The code for both plugins is still under active development (hence the -SNAPSHOT version number) while we improve error handling etc. so if you spot any issues or have suggestions for features we should add please do let us know. You can use the relevant issue trackers on GitHub for either the JSON or Twitter format plugins.

Wednesday, 4 July 2018

11th GATE Training Course: Large Scale Text and Social Media Analytics with GATE

Every year for the last decade, the GATE team at Sheffield have been delivering summer courses helping people get to grips with GATE technology. One year we even ran a second course in Montreal! It's always a challenge deciding what to include. GATE has been around for almost a quarter of a century, and in that time it has organically grown to include a wide variety of technologies too numerous to cover in a week long course, and adapt to the changing needs of our users during one of the most technologically exciting periods in history. But under the capable leadership of Diana Maynard and Kalina Bontcheva, we've learned to squeeze the most useful material into the limited time available, helping beginners to get started with GATE without overwhelming them, as well as empowering more experienced users to see the potential to push it into new territory.

Recent years have seen a surge of interest in social media. These media offer potential for commercial users to deepen their understanding of their customers, and for researchers to explore and understand the ways in which these media are affecting society, as well as using social media data for various other research purposes. For this reason, we have positioned social media as a central theme for the course, which most students seem to find accessible and interesting. It provides an opportunity to showcase GATE's Twitter support, and draw examples from our own work on social media within the Societal Debates theme of SoBigData. However, there are also plenty of examples illustrating how GATE can be applied to other popular areas, such as analysis of news or medical text.
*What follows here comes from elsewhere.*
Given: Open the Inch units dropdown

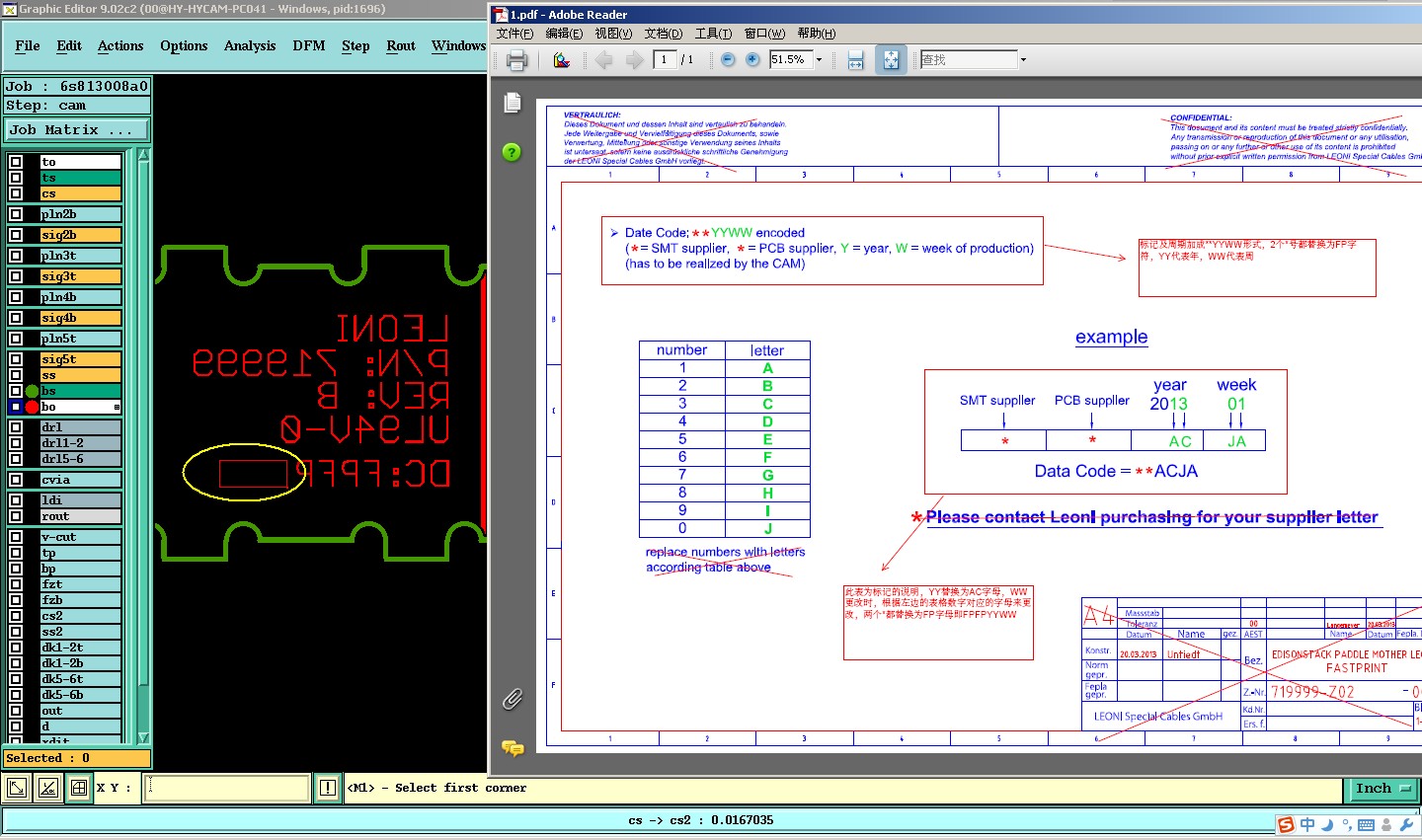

I've been teaching GATE's machine learning offering for most of the time the course has been running, and therefore I've had the opportunity to explore different ways of helping people to get a handle on what can seem an intimidating topic to those who aren't already familiar with it. Machine learning is challenging to teach to a mixed audience, because it's such a large field and the time is limited. It's also an important one though, as it's increasingly a part of the public discourse, and many students are excited to learn about the ways they can incorporate machine learning into their work using GATE. Johann Petrak has taken the lead on keeping the GATE Learning Framework up to date with the latest developments in this rapidly evolving field, and I'm always proud and excited to teach something new that's been added since the last course.

It's evident from the discussions during lunch and tea breaks that students are eager to talk to us about how they are using GATE, and how they would like to use it. I think one of the most valuable things about the course is the opportunity it provides for the students to talk to us about what they are doing with GATE, and for us to be inspired by the range of uses to which GATE is being put. Here is some of the feedback we received from students this year:

"Last week was one of the most useful courses I have done. Overall I think it was pitched really well given the range of technical abilities."

"Thank you all for such an informative and well-delivered course. I was a little worried about whether I'd be able to pick it up as I don’t have a background in programming, but I learned so much and the trainers were all very helpful and patient."